Personally, I'm with Proto. Miller's freaking batshit psycho, or at least his (Goddamn) Batman is.
|Dec 9th, 2008 08:35 PM|
So that TOTALLY excuses this mess suddenly, Copper??? O.o
Sorry, but I'm gonna have to call BULLSHIT here.
I respected the old Frank Miller, when he seemed to actually give a damn, drew really well, and didn't write his comics like a 12-year old fanfiction writer on a sugar high.
But that doesn't excuse this wretched pile of flaming ass.... well... except maybe getting to read Protoclown's reviews. :P
|Dec 9th, 2008 05:06 AM|
So, I found a link on one of the other sites I visit regularly entitled "Top 50 Comic WTF Moments" and can you guess what clocks in at #27? I'll give you a hint...I wouldn't be posting it here if it were Wolverine in a dress. Yes, True Believers, it's the GODDAMN BATMAN.
That should link directly to the specific article, but in case it doesn't...
|Dec 8th, 2008 06:05 PM|
|GreenHorn55||This book simply sells because it has Frank Miller and Jim Lee's names on it. If anyone else wrote it the book would be over by the fourth issue.|
|Dec 8th, 2008 03:57 PM|
I just wish people would stop supporting this book!
It doesnt matter WHY you buy it, when DC see good sales they dont care why and they will continue to reward Frank for being lazy and spiteful.
I have been reading this trainwreck but what I do is read it in the store and then buy another comic at random so I dont feel like Im ripping off the store.It also improves my odds of finding something actualy good!

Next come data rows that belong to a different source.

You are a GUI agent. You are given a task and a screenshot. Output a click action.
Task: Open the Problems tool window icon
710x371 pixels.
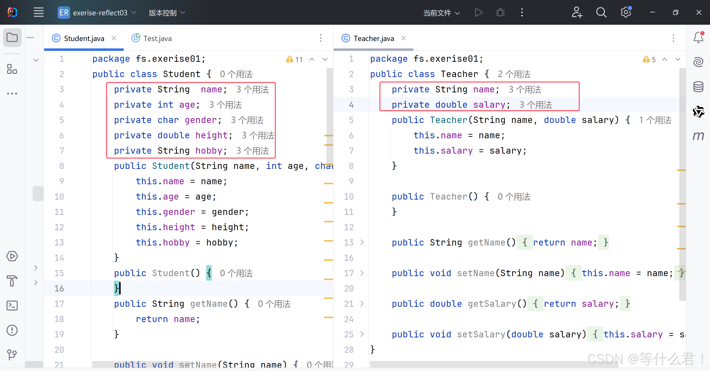pyautogui.click(x=12, y=330)
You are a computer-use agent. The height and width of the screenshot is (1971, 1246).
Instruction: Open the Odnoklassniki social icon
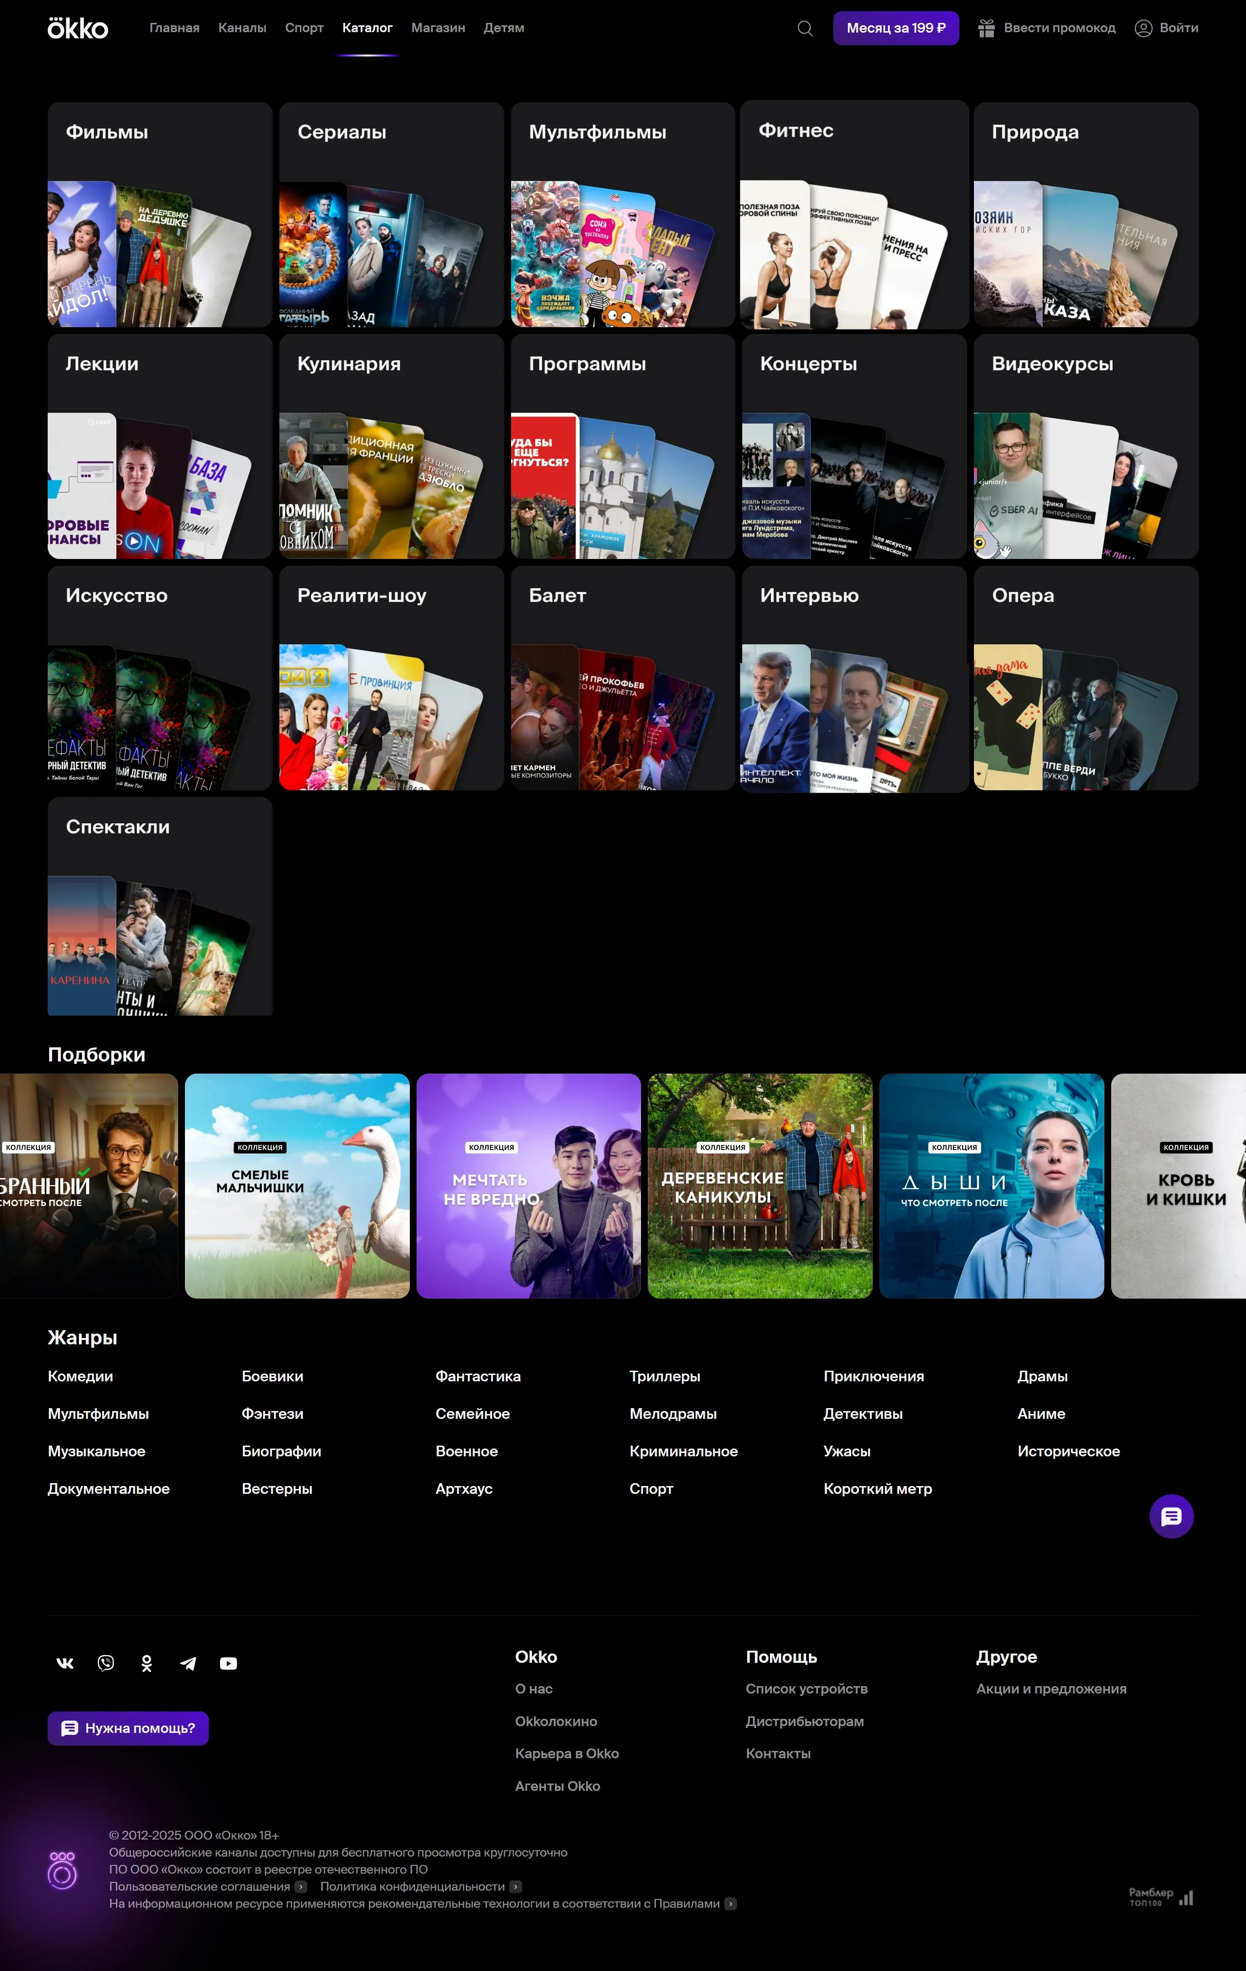[x=147, y=1662]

I feel so cheated by all of the Batman writers lately.
|Dec 5th, 2008 08:06 AM|
Best column ever ^_^
FYI: The half nekkid nazi bint is called Bruno and she is the Jokers gf/bodyguard, at least she is according to Frank.
|Dec 4th, 2008 09:43 PM|
I've been reading it kind of regularly, just because sometimes I get desperate for something related to Superheroes to read, since Nightwing and X-Force are the only consistently good Superhero comic books, what with Final Crisis and dumb Hulk, and the still-broken X-Men (I'll give Marvel one free REBOOT THE UNIVERSE ticket if they'll undo House Of M.) and so much other crap ruining the DC and Marvel universes at the moment.
Spider-Man is a forty-year old man living at home with the first reincarnation of Eve, he stalked some random superhero girl named Jackpot, interrogated her, got a lie that he found out to be a lie, interrogated her some more, randomly broke into her house, found out she's a drug addict, became friends with random girl again, beat up random villian, random girl exploded. He cried, and then the girl that Jackpot had lied and said she was, decided to become Jackpot again.
Oh, and the random drugs gave her superpowers.
It's bad, it's really really bad and Stan Lee's going to break into Jose Quesada's crypt one night and stake him and then find out that he was not just a vampire, but a monkey as well.